Raisoft received an international security certificate

On 18 May 2020, Oy Raisoft Ltd was granted an international information security certification based on the ISO / IEC 27001: 2013 standard (Information Security Management System). The certification was audited by DNV GL, and covers the entire operation.
Less than a hundred certificates have been issued to Finnish companies to date.

- We have been working closely on this for almost a year and a half, Raisoft's Information Security Officer Peter Jansson says with satisfaction.

A five-member team has been the driving force behind this project, but in the final phase, the effort grew as the team leaders improved their responsibilities. The implementation of new security practices for all staff has been an essential part of the certification process.

DNV GL's lead auditor Olli-Pekka Pahnila says that the requirements for this standard are more strenuous than in other management system standards, as many of them are mandatory. (mandatory requirements and controls)
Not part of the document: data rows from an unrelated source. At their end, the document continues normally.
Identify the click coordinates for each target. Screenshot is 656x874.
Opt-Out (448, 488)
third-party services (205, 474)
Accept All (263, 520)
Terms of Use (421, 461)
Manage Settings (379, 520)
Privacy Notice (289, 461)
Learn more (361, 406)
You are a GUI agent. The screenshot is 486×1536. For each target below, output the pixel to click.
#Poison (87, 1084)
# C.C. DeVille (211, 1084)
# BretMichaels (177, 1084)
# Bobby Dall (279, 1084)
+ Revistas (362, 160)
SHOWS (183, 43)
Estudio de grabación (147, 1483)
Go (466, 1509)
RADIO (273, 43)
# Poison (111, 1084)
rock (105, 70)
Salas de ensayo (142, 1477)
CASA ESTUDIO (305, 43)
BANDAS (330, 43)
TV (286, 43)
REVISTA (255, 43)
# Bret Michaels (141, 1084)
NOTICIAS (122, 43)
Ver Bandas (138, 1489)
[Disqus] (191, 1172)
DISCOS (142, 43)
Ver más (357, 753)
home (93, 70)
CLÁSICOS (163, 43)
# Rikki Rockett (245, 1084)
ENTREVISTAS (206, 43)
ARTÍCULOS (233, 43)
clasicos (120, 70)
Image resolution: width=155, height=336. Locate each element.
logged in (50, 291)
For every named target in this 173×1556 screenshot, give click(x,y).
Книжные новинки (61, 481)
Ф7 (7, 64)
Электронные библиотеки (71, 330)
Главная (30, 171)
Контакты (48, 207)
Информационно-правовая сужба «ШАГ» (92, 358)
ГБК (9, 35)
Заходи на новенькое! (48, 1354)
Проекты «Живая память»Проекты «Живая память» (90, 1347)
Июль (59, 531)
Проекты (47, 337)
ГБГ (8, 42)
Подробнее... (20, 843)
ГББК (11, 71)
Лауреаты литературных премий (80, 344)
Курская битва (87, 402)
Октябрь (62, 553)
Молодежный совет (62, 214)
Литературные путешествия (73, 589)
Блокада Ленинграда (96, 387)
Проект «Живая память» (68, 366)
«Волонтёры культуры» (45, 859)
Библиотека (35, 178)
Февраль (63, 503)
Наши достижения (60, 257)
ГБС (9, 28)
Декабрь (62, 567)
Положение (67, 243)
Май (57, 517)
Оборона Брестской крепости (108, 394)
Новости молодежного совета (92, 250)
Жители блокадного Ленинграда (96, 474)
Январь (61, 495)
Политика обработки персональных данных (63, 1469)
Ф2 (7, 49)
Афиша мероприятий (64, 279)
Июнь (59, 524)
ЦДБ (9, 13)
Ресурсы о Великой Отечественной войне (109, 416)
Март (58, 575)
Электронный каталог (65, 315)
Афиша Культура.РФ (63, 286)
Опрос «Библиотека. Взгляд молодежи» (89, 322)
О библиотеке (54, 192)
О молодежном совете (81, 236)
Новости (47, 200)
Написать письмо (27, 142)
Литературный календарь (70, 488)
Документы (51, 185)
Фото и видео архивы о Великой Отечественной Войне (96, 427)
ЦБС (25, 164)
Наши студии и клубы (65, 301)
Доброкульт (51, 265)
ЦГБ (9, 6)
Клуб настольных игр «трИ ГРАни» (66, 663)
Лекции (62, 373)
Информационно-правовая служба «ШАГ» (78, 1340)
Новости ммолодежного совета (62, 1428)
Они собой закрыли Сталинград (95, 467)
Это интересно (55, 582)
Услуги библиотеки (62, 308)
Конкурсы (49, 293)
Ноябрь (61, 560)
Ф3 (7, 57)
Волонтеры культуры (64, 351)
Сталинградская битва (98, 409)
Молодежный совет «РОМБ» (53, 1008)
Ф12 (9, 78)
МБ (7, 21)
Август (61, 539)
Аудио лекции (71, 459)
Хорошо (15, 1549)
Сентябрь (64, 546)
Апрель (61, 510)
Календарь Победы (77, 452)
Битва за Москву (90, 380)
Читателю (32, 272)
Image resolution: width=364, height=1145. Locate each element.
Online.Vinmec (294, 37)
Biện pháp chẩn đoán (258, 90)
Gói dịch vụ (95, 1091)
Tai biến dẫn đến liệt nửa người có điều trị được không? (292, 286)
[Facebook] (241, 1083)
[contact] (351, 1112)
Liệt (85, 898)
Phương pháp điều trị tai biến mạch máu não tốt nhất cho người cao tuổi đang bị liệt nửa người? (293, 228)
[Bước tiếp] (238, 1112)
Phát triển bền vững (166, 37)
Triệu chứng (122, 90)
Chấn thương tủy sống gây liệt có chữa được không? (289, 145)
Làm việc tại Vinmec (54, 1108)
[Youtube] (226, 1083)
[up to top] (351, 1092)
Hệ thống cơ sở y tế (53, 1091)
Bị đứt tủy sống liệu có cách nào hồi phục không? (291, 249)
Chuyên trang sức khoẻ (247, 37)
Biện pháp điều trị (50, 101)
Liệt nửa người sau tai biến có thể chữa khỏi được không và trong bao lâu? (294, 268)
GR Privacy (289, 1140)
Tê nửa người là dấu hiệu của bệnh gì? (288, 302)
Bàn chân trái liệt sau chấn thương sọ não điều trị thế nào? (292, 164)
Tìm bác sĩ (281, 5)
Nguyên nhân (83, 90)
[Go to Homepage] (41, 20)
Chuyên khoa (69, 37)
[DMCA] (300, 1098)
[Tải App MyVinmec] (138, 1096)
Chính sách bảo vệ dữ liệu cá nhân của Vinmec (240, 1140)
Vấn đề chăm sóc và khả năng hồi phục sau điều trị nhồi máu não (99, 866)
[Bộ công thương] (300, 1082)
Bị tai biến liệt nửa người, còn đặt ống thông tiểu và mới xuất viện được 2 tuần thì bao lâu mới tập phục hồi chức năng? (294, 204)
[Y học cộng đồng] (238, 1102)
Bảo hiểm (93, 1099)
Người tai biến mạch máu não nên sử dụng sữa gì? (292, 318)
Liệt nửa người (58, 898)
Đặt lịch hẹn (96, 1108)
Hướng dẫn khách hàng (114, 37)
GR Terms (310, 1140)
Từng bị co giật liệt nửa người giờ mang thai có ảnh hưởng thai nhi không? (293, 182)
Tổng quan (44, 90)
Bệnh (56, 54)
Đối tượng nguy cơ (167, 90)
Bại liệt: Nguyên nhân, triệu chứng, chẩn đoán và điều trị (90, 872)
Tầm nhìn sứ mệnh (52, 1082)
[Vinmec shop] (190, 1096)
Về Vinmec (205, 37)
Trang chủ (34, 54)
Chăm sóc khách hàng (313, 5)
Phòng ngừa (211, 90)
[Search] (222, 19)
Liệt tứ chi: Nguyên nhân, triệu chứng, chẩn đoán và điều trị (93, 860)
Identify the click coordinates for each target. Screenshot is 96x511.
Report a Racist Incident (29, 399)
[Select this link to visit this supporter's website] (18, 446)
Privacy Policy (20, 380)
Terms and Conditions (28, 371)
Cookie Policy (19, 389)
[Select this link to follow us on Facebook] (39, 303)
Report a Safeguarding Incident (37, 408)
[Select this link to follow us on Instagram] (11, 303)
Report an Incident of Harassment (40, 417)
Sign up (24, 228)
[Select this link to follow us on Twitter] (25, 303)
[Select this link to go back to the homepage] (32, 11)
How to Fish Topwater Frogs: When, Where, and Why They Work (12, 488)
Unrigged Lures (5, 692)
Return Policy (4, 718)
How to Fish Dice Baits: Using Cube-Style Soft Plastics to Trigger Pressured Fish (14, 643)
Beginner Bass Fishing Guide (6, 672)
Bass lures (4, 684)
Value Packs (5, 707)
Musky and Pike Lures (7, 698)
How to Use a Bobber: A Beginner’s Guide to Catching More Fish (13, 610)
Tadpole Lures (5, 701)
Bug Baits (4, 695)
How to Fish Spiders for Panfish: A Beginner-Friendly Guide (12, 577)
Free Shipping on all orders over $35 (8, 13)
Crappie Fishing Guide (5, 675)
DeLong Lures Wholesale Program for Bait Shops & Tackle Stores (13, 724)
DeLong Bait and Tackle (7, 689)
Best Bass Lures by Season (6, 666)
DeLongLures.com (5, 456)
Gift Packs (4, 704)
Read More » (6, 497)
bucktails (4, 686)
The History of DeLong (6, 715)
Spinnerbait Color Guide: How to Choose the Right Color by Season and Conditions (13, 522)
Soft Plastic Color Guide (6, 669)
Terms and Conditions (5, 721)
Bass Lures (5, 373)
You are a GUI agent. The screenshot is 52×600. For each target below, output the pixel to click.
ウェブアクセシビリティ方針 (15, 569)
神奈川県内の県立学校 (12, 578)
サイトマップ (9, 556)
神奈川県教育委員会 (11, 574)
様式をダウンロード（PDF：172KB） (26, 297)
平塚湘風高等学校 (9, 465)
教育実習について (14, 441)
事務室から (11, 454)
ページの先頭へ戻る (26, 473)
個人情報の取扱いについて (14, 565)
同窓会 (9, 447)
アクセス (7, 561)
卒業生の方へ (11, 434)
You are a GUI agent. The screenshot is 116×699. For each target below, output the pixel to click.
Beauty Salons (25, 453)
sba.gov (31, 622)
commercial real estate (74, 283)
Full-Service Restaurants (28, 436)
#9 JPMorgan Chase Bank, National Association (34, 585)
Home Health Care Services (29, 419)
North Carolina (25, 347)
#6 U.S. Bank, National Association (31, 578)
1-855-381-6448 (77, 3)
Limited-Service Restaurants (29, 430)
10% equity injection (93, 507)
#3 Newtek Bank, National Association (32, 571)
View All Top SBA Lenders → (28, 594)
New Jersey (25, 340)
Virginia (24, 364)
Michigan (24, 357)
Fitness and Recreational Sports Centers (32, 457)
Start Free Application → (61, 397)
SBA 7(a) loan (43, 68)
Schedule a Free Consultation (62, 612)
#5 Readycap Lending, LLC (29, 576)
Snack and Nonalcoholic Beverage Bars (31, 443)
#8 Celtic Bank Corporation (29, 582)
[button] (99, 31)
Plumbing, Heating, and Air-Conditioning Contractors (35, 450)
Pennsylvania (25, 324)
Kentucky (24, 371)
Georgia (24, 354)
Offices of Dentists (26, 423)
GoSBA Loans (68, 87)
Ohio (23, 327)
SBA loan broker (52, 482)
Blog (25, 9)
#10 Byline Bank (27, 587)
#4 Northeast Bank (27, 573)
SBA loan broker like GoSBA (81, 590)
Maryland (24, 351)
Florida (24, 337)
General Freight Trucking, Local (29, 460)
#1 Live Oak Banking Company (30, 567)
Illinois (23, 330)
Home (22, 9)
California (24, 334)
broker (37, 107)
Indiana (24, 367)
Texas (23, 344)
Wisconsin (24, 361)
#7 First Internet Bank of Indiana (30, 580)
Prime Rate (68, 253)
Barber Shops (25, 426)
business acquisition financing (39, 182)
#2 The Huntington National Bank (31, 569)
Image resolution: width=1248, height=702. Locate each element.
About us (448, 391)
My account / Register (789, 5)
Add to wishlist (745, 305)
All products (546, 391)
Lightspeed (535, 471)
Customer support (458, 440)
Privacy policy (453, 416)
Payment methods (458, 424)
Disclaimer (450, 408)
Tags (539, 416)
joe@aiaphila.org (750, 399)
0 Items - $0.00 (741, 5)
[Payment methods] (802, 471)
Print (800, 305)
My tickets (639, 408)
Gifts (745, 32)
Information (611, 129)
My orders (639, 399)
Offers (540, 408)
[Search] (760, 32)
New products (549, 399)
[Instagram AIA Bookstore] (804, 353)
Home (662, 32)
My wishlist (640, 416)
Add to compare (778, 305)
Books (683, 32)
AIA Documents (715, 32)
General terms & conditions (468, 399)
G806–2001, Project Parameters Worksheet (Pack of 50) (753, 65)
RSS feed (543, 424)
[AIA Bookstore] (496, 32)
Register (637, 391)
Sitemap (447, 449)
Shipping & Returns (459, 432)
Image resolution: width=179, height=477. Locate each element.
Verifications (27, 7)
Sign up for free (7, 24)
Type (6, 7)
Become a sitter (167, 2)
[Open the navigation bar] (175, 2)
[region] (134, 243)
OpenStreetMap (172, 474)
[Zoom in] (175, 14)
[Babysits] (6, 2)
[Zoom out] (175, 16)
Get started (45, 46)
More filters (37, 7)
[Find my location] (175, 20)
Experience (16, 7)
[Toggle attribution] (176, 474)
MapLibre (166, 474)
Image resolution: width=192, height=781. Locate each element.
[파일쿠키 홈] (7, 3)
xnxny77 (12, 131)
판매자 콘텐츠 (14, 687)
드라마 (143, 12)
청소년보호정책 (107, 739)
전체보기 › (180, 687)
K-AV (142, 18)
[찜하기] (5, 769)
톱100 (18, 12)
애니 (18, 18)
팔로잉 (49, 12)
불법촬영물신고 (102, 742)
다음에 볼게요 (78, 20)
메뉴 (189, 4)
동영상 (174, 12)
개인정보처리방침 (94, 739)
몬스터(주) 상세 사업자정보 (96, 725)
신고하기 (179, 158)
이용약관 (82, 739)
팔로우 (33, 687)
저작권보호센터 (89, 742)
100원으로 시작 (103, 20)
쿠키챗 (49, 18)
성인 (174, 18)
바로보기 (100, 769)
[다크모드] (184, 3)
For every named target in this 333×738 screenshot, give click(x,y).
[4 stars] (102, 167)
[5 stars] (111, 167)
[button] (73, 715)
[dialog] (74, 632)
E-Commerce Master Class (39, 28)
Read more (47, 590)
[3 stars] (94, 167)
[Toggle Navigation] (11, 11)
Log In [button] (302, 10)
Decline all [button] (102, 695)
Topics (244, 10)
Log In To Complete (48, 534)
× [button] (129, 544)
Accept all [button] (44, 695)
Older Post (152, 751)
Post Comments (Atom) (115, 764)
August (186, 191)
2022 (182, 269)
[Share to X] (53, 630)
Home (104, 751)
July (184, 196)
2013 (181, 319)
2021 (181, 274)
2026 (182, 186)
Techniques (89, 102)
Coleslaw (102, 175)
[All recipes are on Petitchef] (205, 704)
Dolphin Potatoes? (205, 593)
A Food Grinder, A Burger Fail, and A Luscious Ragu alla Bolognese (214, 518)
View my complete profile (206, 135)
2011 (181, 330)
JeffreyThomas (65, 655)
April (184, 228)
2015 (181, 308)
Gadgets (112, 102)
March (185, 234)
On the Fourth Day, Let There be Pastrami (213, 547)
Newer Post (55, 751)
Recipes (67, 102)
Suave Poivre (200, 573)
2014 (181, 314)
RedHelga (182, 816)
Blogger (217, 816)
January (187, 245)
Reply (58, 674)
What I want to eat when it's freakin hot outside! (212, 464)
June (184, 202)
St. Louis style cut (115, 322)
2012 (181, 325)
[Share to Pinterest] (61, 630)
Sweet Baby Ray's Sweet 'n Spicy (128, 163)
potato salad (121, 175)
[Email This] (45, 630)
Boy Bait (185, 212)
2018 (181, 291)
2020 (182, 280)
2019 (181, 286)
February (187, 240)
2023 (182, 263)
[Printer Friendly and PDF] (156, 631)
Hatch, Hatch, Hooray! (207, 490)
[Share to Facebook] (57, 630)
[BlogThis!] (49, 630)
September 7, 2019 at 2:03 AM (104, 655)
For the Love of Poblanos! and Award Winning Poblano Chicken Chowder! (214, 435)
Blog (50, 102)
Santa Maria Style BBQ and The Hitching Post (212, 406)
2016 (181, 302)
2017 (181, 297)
Value is weighed in competitive tendering

Raisoft's management team decided to launch the certification process more than two years ago, but at the time, the GDPR Data Protection Regulation, which came into force in May 2018, delayed getting the project up and running.

- This has been a busy project that has required perseverance and commitment. As a company, it was clear to us that we were going to work to achieve certification, as achieving internationally accepted certification is a significant advantage for us, especially in foreign competitions, CEO Robert Åström explains.

In large competitive tendering, software vendors usually receive a long list of requirements, many of which deal specifically with security issues.

- When we can say that we have ISO / IEC 27001 certification, we can acknowledge the long list of requirements in one document, Peter Jansson describes. He also explains that in addition to international competitions, certification is also becoming interesting in Finland.

DNV GL's Olli-Pekka Pahnila confirms Raisoft's view:

- Experience has shown that an internationally recognized certificate issued by an accredited certification body has a positive effect on trade and the demonstration of the level of information security.

The person is the most important link

Security Officer Jansson states that although he is now in a good mood and has a new certificate on the wall of the office, his hard work won't stop in improving our security.

- This audit is now valid for three years. There will always be a more limited interim audit each year and the next full-scale audit in the spring of 2023.

Jansson is proud of his team and all Raisoft employees who were closely involved in the effort.

- Technology, firewalls, and other simple solutions are important for information security, however, remember that people are the most important link in the chain.